If the speech enhancement process is applied without level adjustment, listeners will receive improved word intelligibility without any energy level changes. For heavier noise environments, listeners will receive improved intelligibility with a proper gain adjustment.

It is to be noted that the aforementioned embodiments and examples are described for exemplary purposes. It is contemplated that the above mentioned method and apparatus may be implemented in mobile handsets, telephones, public address systems, and the like

While illustrative embodiments have been illustrated and described, it will be appreciated that various changes can be made therein without departing from the spirit and scope of the invention.

Claims

1. An apparatus for automatically adjusting hearing intelligibility, the apparatus comprising:

a Rx voice activity detecting means for detecting an amplitude level of input speech;

a Tx voice activity detecting means for calculating an amplitude level of noise signal; and

a speech enhancement means for adjusting a gain based on the amplitude level of input speech detected by said Rx voice activity detecting means and the amplitude level of noise signal calculated by said Tx voice activity detecting means.
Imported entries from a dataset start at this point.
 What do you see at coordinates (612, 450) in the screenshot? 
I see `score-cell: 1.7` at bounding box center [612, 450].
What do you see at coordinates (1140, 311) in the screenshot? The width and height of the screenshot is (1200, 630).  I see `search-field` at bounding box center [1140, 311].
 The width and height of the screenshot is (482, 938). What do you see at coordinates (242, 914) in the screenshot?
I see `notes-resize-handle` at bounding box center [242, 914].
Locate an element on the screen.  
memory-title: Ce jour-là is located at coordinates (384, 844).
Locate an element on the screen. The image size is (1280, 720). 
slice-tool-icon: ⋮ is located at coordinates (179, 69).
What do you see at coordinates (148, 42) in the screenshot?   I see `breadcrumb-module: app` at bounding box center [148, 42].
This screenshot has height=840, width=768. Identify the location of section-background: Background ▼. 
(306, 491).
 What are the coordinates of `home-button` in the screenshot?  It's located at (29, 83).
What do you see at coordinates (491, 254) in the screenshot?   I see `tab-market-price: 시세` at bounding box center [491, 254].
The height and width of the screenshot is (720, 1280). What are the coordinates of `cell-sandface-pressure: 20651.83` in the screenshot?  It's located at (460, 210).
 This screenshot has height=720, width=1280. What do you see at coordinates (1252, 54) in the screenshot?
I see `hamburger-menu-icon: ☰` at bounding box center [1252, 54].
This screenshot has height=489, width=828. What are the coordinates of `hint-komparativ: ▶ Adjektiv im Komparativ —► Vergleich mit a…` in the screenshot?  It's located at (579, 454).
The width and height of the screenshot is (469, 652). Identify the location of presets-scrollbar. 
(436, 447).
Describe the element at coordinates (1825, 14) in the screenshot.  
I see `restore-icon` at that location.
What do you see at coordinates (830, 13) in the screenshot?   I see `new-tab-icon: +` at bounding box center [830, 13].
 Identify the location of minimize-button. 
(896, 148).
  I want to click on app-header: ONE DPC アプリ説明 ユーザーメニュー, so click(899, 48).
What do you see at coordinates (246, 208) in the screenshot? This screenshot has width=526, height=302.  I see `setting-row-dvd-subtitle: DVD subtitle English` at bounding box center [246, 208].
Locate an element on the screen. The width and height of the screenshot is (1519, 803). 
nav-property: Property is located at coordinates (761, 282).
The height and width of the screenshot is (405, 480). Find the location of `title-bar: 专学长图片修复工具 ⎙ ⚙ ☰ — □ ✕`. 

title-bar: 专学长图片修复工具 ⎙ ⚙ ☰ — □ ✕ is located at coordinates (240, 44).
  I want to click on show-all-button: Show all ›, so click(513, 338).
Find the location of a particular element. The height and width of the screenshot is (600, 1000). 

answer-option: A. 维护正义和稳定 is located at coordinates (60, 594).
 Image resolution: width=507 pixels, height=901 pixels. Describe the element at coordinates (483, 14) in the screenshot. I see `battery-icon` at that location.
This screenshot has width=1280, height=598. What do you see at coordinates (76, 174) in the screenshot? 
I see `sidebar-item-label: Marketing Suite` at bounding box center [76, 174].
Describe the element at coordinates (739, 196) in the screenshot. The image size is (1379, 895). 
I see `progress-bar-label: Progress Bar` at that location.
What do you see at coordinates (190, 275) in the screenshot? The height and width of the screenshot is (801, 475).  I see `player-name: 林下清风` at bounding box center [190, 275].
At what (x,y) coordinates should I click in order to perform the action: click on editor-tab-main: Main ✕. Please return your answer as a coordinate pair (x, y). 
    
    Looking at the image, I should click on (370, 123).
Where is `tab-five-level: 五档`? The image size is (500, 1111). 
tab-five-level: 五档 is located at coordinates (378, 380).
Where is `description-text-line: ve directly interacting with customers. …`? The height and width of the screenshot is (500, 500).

2. The apparatus as claimed in claim 1, wherein said speech enhancement means comprises a filter whose cut-off frequency is adjusted such that the amplitude level of the output speech envelope is approximately equal to the amplitude level of input speech envelope.

3. A method for automatically adjusting hearing intelligibility, comprising the steps of:

detecting an amplitude level of input speech;

calculating an amplitude level of noise signal; and

adjusting a gain based on the amplitude level of input speech detected and the amplitude level of noise signal calculated.

4. The method as claimed in claim 3, further comprising the step of adjusting the cut-off frequency such that the amplitude level of the output speech envelope is approximately equal to the amplitude level of input speech envelope.